— Потому что ты давно не Икрам Ахмак, ты — Икрам Хаким . Ибо задавать вопросы и внимать поучениям — удел мудрости. Не только тот, кто умеет говорить и поучать, бывает мудрецом. Поучают порой и глупцы, глупей которых только маркаб. Мудрец чаще всего тот, кто спрашивает, кто слушает и сомневается. Ты не принял на веру три ответа, пошел за четвертым. Между тем все три мудреца были правы, как прав и я. Благословен тот, кто ищет поучения. Поучение — это бриллиант мудрости. Умение слушать, внимать поучениям — оправа для бриллианта. Все вместе делает знания перстнем величия. И ты его достоин, простой человек.
Поучение, произносимое старшими, — это сосуд, наполненный живительной влагой знаний, которая с бережностью и тщанием передается от поколения к поколению…
Возле стана, где шпун Захир расположился на дневку, в кустах перекати-поля дети углядели стайку кекликов.
— Можно, я выстрелю? — спросил Рахим у отца.
— Стреляй, сынок, да будет благословен твой прицел, — разрешил старик.
Мальчик прицелился. Выстрелил. Стайка птиц, шелестя крыльями, взмыла над степью.
— Не попал, — признал свой промах мальчик.
— Мне стыдно, — сказал старый пастух, — За тебя стыдно, Рахим. Куропатки сидели так близко и так чинно, что не попасть в них было нельзя. Ты выстрелил и промахнулся, Рахим. Это позор для мужчины нашего рода.
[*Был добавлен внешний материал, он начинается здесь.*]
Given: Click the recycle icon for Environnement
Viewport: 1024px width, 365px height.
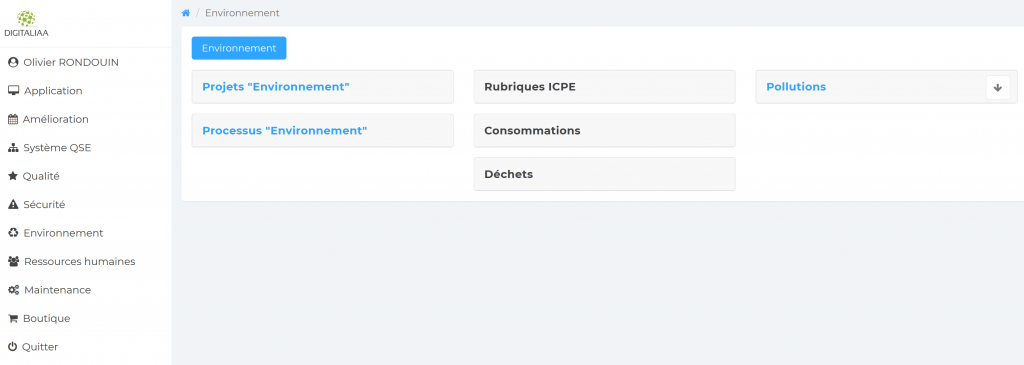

Если пуля пущена, она должна найти цель. Мне жаль не патрона. Мне больно, что ты так плохо целился. В какую из куропаток смотрел твой глаз?
— Отец, — сказал Рахим, — я метил сразу в обеих. Они сидели рядом так удобно, что я не мог выбрать достойную птицу, чтобы целить только в нее. Решил, что две сразу будет лучше для нас всех…
— Уй-ваяй! — сказал в отчаянье шпун Захир. — Ты, Рахим, наверное, не знал, что уподобляешься рыжей глупой лисе.
— Расскажите, отец, про лису, — попросили ребята. — Мы не знаем, в чем показала она свою глупость.
— Слушайте и запоминайте, если не хотите выглядеть глупо. Было все так, как всегда бывает. Рыжая лиса, спесивая и самодовольная, шла по лесу своим лисьим путем, о котором никто не ведает, кроме аллаха. Вдруг жадный глаз ее заметил цыпленка. Разгорелся аппетит у завистливой. Стала она потихоньку подкрадываться к глупому желтышу, который спокойно клевал в траве червячков и не думал о том, что нужно оглядываться по сторонам. Вдруг над головой лисы что-то зашевелилось, зашебаршилось. Подняла зеленый глаз рыжая — о аллах великий, о милосердный! — прямо над ней, на ветке большого толстого чинара, сидел красивый жирный фазан. Такой глупый и жирный, каких лиса давно уже не видала.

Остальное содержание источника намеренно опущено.